- [Задания]:
**1)** Ответьте по отрывку об Ахматовой и Судейкиной на три вопроса:
(a) В каком году и в каком сборнике вышло стихотворение, которое начинается словами «Пророчишь, горькая»?
(b) После вечера в каком месте автор провожал Оленьку домой?
(c) Что лежало на подносе, с которым Ахматова вошла в комнату?
**2)** Допишите следующую часть отрывка об Ахматовой и Судейкиной сразу после его последнего предложения.

**** Отрывок

Чайку ли на синей скатерти воды,
Или флорентийские сады?..
Иль того ты видишь у своих колен,
Кто для белой смерти твой покинул плен?..
(1913, сборник «Четки»)

Второе стихотворение — без названия:

О.А.Г.-С.
Пророчишь, горькая, и руки уронила,
Прилипла прядь волос к бескровному челу,
И улыбаешься — о, не одну пчелу
Румяная улыбка соблазнила
И бабочку смутила не одну…
(1921, сборник «Anno Domini»)

Как-то раз, после вечера, проведенного во «Всемирной литературе», зябкой ночью поздней осени я провожал Оленьку до ее дома. Пошел дождь, превратившийся в ливень. Подойдя к подъезду, Оленька предложила мне зайти к ней посидеть, так как у меня не было ни зонтика, ни непромокаемого пальто. Было около часа ночи, но я согласился. Оленька провела меня в свою комнату. В другой комнате Ахматова была уже в постели, и я ее не увидел. Мы говорили с полчаса с Судейкиной. Ливень за окном не унимался.

 

— Ложись на диван, — сказала Оленька, — уйдешь завтра утром, авось подсохнет.

В комнате Судейкиной, кроме ее постели, была еще небольшая оттоманка с подушками. Я снова согласился. Квартира, разумеется, не отапливалась. Не сняв пиджака, я прилег на диван. Оленька подняла с полу небольшой коврик и прикрыла им меня.

— Немножко грязненький, но все же согреет, — добавила она, погасила свет и стала раздеваться, чтобы лечь в свою постель.

Через несколько минут я заснул. Меня разбудил легкий стук в дверь комнаты. Оленька, укутанная одеялами, проснулась тоже. Было светлое утро. Дверь приотворилась, и в комнату вошла Ахматова с подносом, на котором — чашки, липовый чай, непременный сахарин и ломтики черного хлеба. На темном платье — полосатый передник.

********
**** Извлечённые данные

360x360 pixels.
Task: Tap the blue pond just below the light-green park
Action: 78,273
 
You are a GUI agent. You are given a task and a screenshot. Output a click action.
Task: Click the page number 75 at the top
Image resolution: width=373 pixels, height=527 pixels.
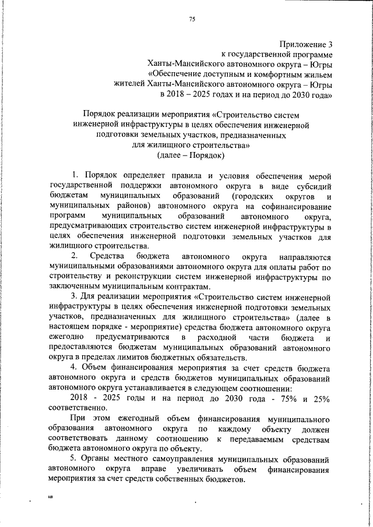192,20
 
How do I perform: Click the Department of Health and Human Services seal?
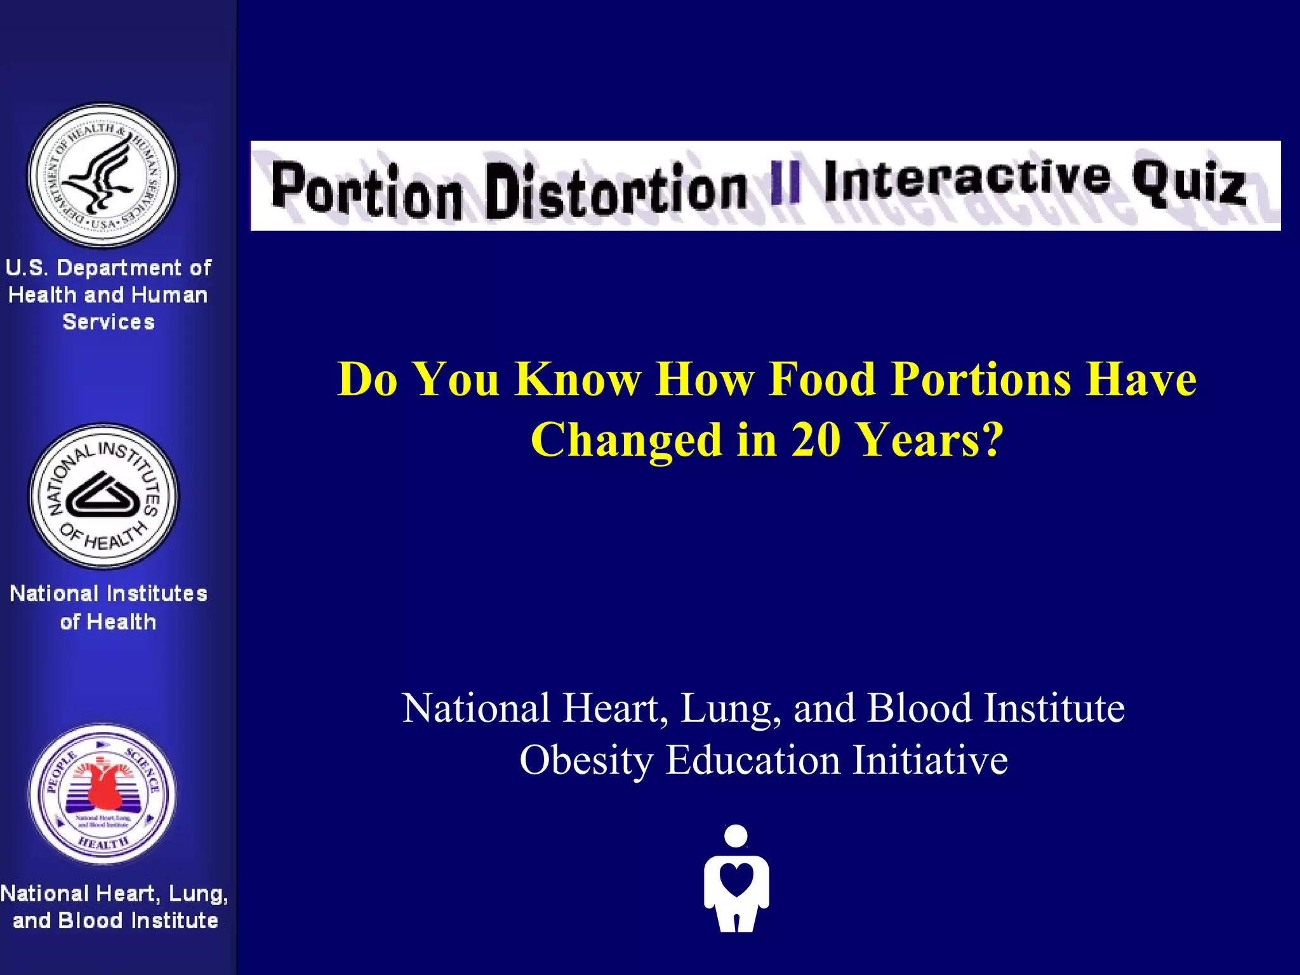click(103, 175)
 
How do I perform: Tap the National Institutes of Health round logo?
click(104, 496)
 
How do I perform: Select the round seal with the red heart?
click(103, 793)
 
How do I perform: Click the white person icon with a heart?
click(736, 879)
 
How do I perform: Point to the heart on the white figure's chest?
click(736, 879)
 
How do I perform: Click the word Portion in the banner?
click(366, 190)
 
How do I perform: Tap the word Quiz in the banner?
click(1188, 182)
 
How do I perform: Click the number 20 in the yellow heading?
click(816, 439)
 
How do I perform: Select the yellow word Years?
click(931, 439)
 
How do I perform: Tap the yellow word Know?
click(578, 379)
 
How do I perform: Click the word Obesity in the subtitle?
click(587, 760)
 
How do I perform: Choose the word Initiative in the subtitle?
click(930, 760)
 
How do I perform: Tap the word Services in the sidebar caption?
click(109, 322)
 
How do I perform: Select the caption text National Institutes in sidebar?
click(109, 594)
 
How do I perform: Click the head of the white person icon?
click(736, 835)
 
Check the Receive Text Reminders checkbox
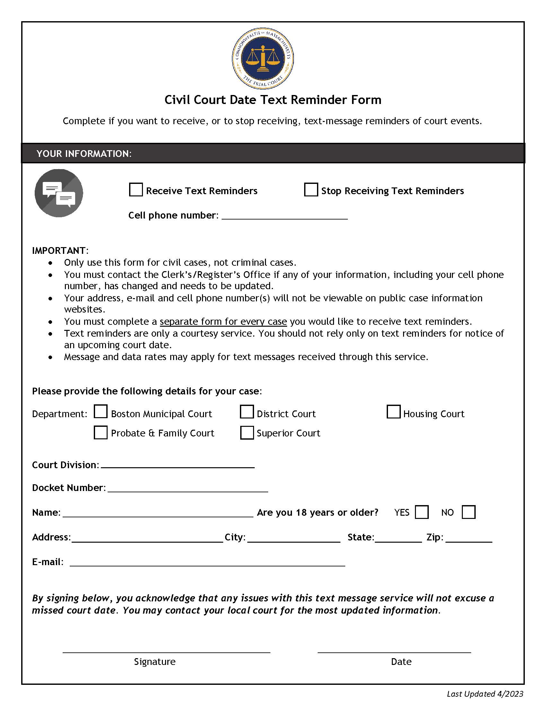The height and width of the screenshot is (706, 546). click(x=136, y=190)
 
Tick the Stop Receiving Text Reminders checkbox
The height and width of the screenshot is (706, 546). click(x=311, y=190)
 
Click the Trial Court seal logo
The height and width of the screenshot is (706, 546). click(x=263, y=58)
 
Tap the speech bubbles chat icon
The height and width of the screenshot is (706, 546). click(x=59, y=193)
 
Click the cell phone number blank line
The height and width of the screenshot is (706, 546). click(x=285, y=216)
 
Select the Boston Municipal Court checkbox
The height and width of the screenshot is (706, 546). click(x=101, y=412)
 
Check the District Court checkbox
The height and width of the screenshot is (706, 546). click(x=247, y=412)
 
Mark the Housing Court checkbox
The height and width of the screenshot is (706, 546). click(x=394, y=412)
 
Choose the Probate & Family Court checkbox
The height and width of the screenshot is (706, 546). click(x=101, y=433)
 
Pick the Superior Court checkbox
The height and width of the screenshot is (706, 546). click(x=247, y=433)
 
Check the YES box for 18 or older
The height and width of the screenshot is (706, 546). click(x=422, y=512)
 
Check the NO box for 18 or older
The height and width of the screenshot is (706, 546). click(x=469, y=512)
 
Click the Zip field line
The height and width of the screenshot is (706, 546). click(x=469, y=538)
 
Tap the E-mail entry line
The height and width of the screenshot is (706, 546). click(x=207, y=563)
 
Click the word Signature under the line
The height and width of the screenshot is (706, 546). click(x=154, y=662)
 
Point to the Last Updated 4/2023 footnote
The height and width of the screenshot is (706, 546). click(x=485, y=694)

********

- [Результаты]:
**1)**
(a) В 1921 году, в сборнике «Anno Domini».
(b) Во «Всемирной литературе».
(c) Чашки, липовый чай, сахарин и ломтики черного хлеба.

**2)**
— Принесла ребятишкам покушать, — улыбнулась Ахматова, — потчуйтесь на здоровье!

Все засмеялись. Откинув коврик, я встал с оттоманки и одернул пиджак. Судейкина присела на постели, прикрытая до пояса одеялом. Ливень кончился, сквозь оконные шторки светило солнце. Ахматова поставила поднос на одеяло и села на край кровати. Я придвинул стул, и — втроем — мы весело позавтракали.

Что может быть скромнее и уютнее этой сцены? Я должен сознаться, что липовый чай с сахарином были в тот день для меня много вкуснее, чем самые изысканные блюда где-нибудь в Tour d’Argent или у Максима (что подтверждает очень модную в те годы теорию относительности Эйнштейна).

В сталинский период, в тридцатых годах, Ахматова, подобно Пастернаку и ряду других художников пера, вынуждена была как поэт умолкнуть и заняться другими вещами. Но в так называемые «патриотические» годы Второй мировой войны, прозванной «Отечественной», восстановившей (по приказу коммунистического интернационала) военные чины, погоны, эполеты, народившей маршалов и вернувшей к жизни раздавленный термин «Родина», — поэзия Ахматовой вновь зазвучала. По окончании войны, в первых числах августа 1946 года, приезжали в Париж Илья Эренбург и Константин Симонов. Русские писатели, жившие в Париже, устроили для советских гостей дружеский прием в квартире Аркадия Руманова. Встречи с советскими приезжими меня всегда интересуют, и я тоже пришел на этот вечер. Говоря о литературной жизни в Советском Союзе, Эренбург рассказал, между прочим, о первом выступлении Ахматовой после ее возрождения. Это произошло в Москве, в Колонном зале Дома союзов (где в 1924 году состоялись траурные церемонии вокруг трупа Ленина). Когда Ахматова появилась на эстраде, то все присутствовавшие в зале (их было около трех тысяч человек) встали и стоя прослушали все ее стихотворения, после чего бурным аплодисментам не было конца. Эренбург рассказывал об этом весьма торжественно, желая показать «либеральность» советского режима.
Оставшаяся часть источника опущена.